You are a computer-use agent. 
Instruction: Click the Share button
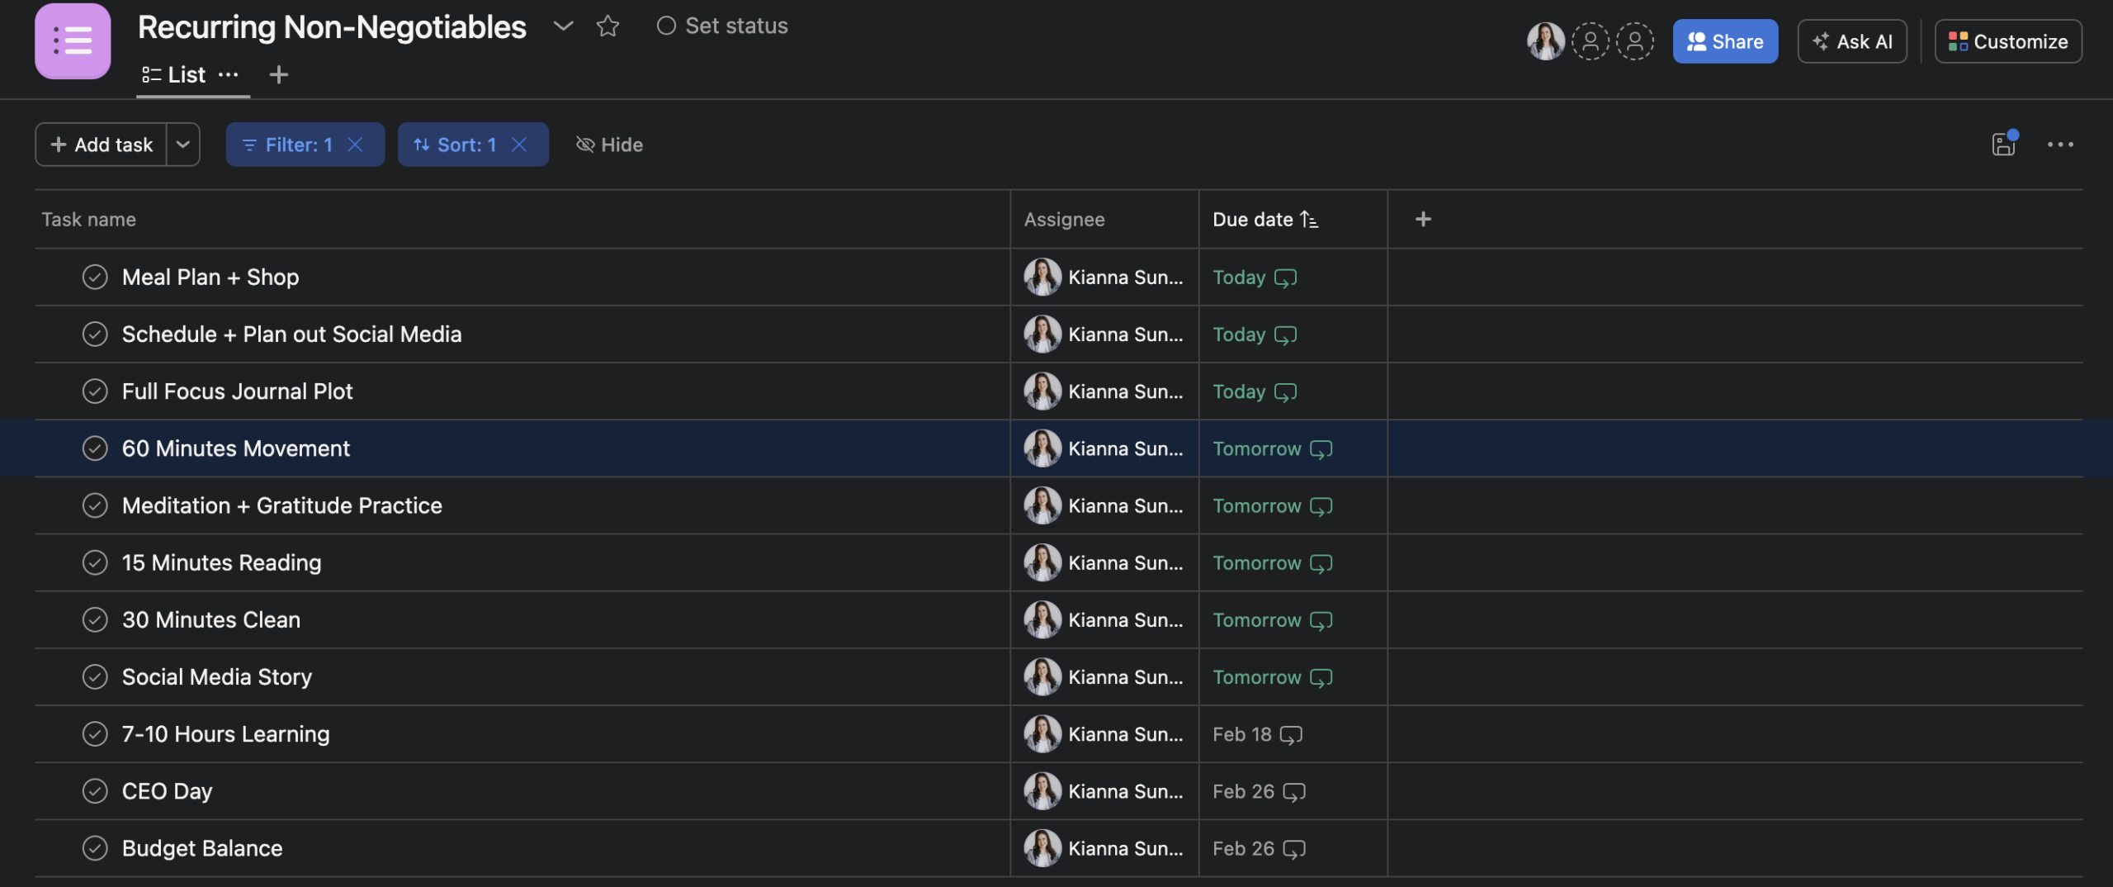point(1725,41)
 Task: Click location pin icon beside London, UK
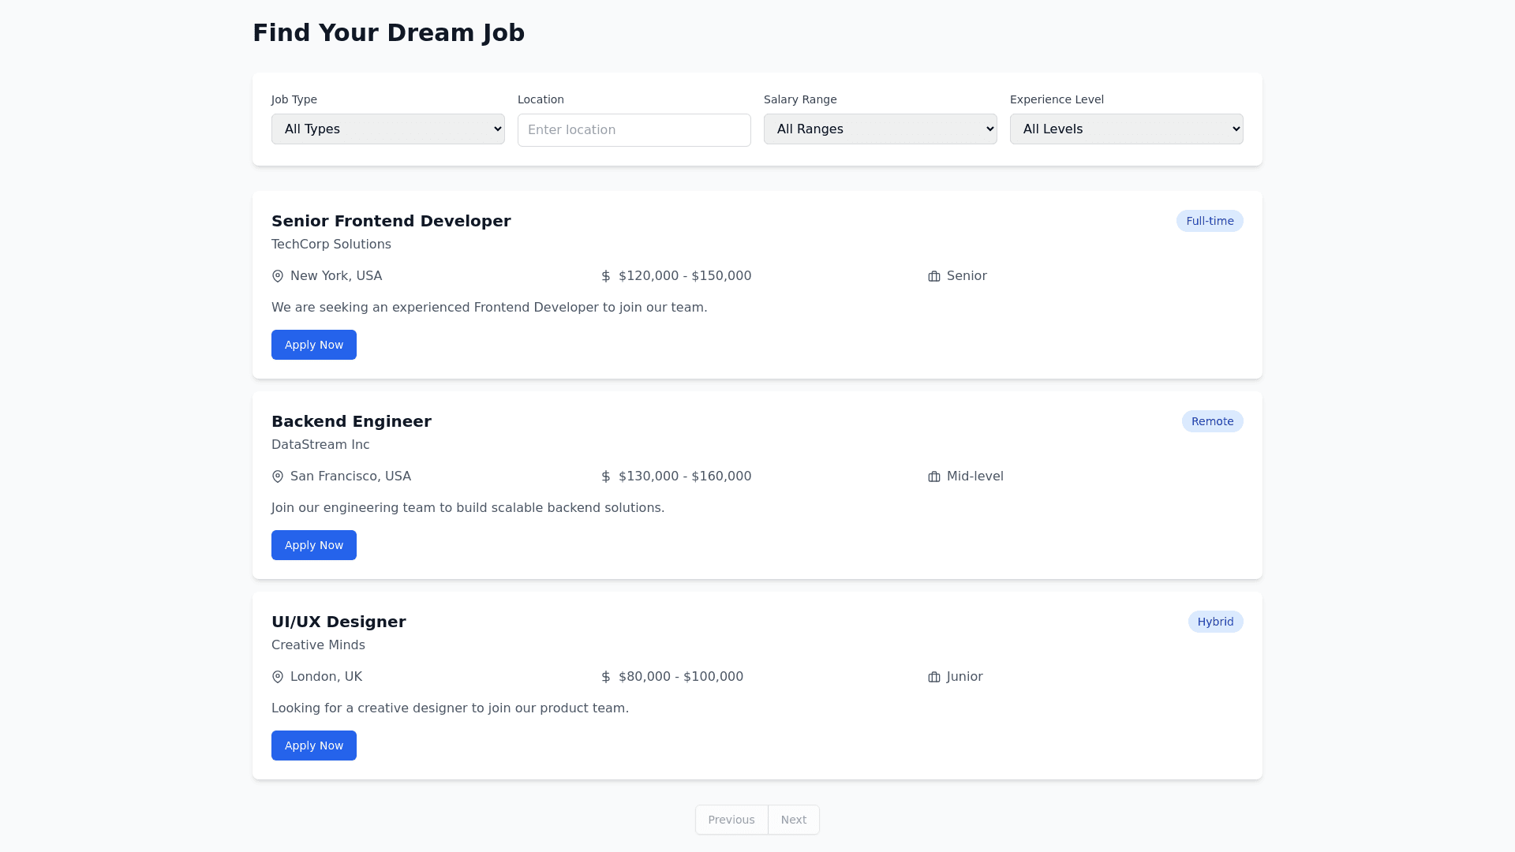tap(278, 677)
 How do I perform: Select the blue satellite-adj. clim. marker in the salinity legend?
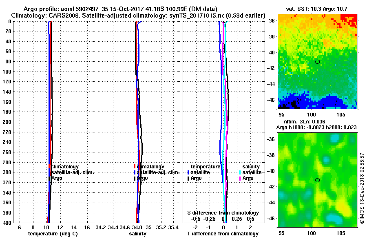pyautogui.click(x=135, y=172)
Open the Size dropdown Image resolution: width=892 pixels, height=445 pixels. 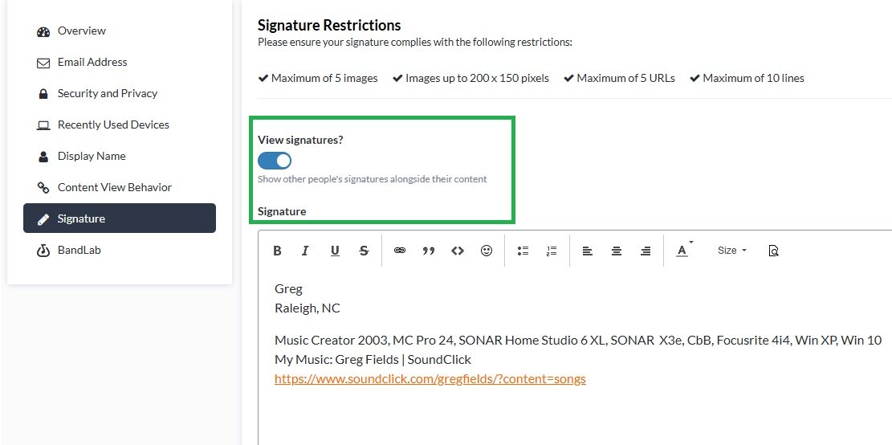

EXERCISE INSTRUCTIONS: Turn the stretch from the line containing "Task: Click location" through the end of the items into a JSON list of strings, one per line, with blank lines skipped. Leave the pictures out of the answer.

REPLY TO THE TASK:
[
  " Task: Click location pin icon beside London, UK",
  "tap(278, 677)",
  " How do I perform: Select the blue satellite-adj. clim. marker in the salinity legend?",
  "pyautogui.click(x=135, y=172)",
  "Open the Size dropdown Image resolution: width=892 pixels, height=445 pixels. "
]